[Stored data]
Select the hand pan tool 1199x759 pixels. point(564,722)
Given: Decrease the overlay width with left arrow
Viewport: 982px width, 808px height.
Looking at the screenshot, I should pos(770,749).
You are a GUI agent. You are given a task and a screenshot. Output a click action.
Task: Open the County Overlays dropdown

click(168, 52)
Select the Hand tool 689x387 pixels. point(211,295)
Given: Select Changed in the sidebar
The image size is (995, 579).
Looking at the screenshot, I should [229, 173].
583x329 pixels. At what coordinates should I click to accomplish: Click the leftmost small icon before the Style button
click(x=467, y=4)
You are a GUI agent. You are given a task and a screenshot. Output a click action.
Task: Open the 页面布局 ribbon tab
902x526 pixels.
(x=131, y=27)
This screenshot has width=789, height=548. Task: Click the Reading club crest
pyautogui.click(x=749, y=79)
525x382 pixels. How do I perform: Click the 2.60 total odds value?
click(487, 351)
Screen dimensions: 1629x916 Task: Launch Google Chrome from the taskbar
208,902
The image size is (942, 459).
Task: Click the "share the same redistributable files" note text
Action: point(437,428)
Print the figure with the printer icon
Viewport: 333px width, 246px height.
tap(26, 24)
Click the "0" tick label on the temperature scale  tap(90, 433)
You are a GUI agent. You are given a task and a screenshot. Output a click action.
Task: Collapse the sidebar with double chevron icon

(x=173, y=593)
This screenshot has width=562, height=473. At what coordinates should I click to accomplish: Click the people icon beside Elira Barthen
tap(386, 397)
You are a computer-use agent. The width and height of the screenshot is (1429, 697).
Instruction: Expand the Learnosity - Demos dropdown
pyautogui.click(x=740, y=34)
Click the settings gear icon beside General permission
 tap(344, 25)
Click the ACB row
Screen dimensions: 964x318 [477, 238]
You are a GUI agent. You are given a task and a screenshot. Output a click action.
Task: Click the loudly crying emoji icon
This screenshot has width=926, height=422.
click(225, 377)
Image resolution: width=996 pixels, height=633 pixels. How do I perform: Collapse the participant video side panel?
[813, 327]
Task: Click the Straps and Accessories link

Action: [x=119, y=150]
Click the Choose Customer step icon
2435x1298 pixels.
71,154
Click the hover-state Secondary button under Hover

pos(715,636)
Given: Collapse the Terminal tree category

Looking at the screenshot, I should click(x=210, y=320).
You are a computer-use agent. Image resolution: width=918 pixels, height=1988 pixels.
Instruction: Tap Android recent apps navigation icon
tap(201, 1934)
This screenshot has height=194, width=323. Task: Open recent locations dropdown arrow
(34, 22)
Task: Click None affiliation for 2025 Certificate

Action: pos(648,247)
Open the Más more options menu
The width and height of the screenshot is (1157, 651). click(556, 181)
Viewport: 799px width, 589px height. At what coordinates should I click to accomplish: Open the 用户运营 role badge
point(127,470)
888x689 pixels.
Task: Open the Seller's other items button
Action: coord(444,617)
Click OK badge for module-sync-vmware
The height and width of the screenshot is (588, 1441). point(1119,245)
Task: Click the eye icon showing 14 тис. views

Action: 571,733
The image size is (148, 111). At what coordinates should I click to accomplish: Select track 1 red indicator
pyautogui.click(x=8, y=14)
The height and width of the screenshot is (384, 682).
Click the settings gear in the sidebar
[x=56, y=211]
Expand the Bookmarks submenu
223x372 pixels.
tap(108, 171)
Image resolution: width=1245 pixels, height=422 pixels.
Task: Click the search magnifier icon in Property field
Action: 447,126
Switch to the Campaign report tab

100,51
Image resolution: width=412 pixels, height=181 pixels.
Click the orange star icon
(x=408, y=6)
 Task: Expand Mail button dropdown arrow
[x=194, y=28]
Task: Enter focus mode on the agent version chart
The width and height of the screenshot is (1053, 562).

# Your assignment
Show every line above in which the word "computer" appears.

# Result of this task
You are a computer-use agent. The width and height of the screenshot is (1429, 697).
You are a computer-use agent. Image resolution: width=918 pixels, height=1988 pixels.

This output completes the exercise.